Marvin and Shirley Philpott have one word of advice for senior citizens looking to stay young: Volunteer.
When others take that advice, they'll immediately realize they'll have a hard time catching up to the Philpotts.
As of December 2013, the couple had driven a combined 7,693 miles for the Council for Older Adults of Delaware County's Meals on Wheels Program. To put that in perspective, that's 100 miles short of a trip from the couple's Troy Township home to Anchorage, Alaska, and back.
Mrs. Philpott is quick to point out that she and her husband aren't out to set any volunteering records. They just want to stay active while helping others.
"I do think we get as much out of it as the clients do," she said.
She said volunteering is a way to give back to the community while staying sharp.
Using the most conservative estimate, the couple has volunteered for 10,800 hours for Grady Memorial Hospital and Meals on Wheels. A new volunteer could match that number by volunteering 24 hours a day for 480 consecutive days.
Mr. Philpott said when retirees don't volunteer, it's easy to "become a couch potato and shorten your life."
While both said they don't volunteer for the recognition, it's clear they've posted some impressive numbers -- "hall of fame numbers" in sports terminology.
In appreciation for their many miles and days of service, the Council for Older Adults nominated the Philpotts for the Central Ohio Senior Citizens Hall of Fame.
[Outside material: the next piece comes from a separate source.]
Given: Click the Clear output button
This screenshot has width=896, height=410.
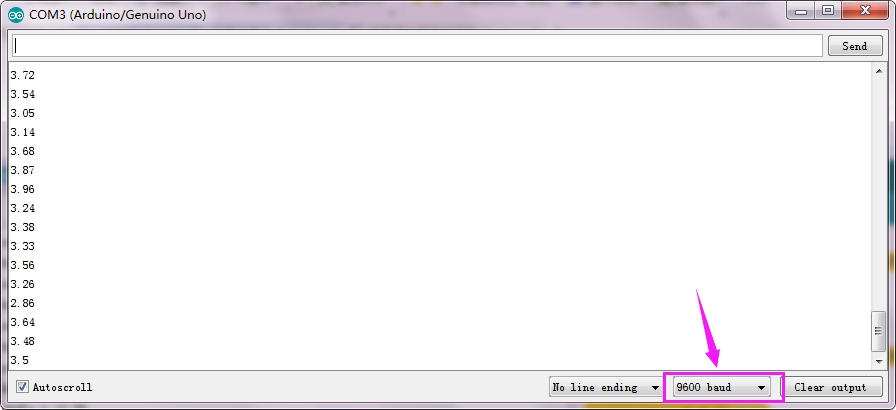Looking at the screenshot, I should click(x=830, y=387).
The couple were inducted into the hall Wednesday, May 14, at the Janis Center on the Ohio State Fairgrounds in Columbus.
Donna Meyer, spokeswoman for the Council for Older Adults, said the Philpotts' enthusiasm about volunteering has attracted others to the senior center.
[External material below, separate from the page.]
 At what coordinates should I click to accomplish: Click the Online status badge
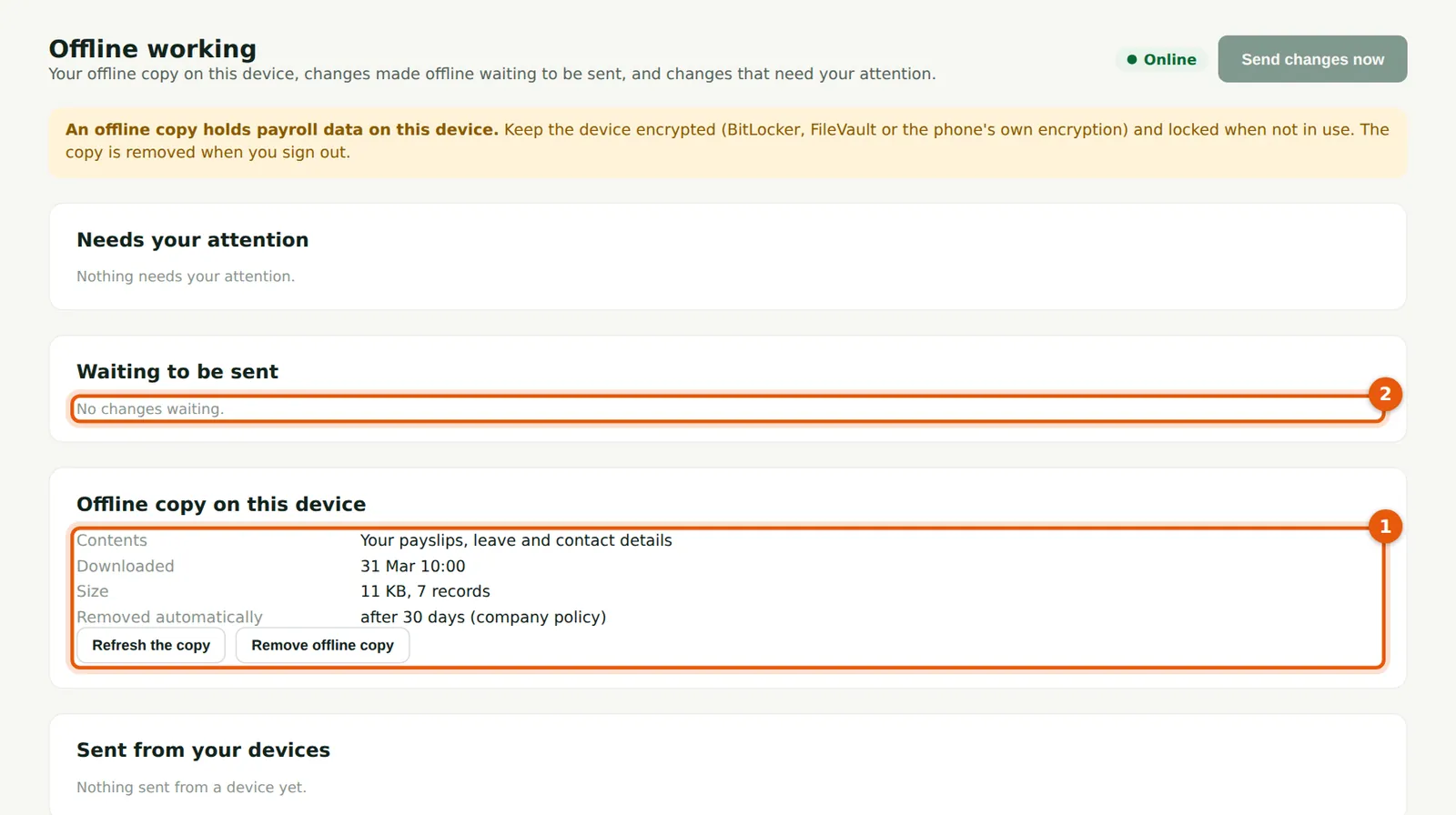pyautogui.click(x=1161, y=59)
"They're great ambassadors, and I know that they've recruited a number of volunteers and talked about our organization out in the community," she said.
Mr. Philpott said although they don't volunteer to be recognized, he and his wife were thrilled when the council nominated them for the honor.
"It's kind of a high, and then to actually be accepted, that's a pinnacle -- a lot higher," he said. "It's kind of outstanding."
Mrs. Philpott said the best part of volunteering is being able to interact with her Meals on Wheels clients. She said the clients become more like friends or family members every week.
"They look forward to you coming in there," she said. "If you happen to come in on another day, they'll look at you and say, 'This is not Monday,' or 'This is not Friday.' "
Meals on Wheels volunteers also sometimes are the only people available to check on homebound seniors on a daily basis.
Mrs. Philpott said she once had to call 911 after finding a client had not eaten her last Meals on Wheels delivery and could not get up to use the bathroom.
"They told us later that if we had not called her in, she would have probably been dead that day, she was so dehydrated," she said.
In addition to their Meals on Wheels work, the Philpotts both volunteer on a weekly basis at Grady Memorial Hospital in Delaware. Mrs. Philpott enters data and coordinates volunteer services, while her husband helps out in the hospital's library and hands out snacks and drinks.
The Philpotts both are retired educators with more than 40 years of experience who have lived in Delaware County since 1990. Both originally are from Texas.
Mr. Philpott moved to Ohio in 1968 and taught physics at Wittenberg University in Springfield, where he also served as director of the school's academic computer lab. He later worked at Ohio State University through the Ohio Department of Education.
Mrs. Philpott moved to Columbus in 1983 and took a job at what is now the Delaware Area Career Center. The couple married that year and will celebrate their 31st wedding anniversary later this month.
The Philpotts have five children, 13 grandchildren and 11 great-grandchildren who live throughout the country. While none of them will be able to attend the induction ceremony, the Philpotts said they should be able to watch it later online.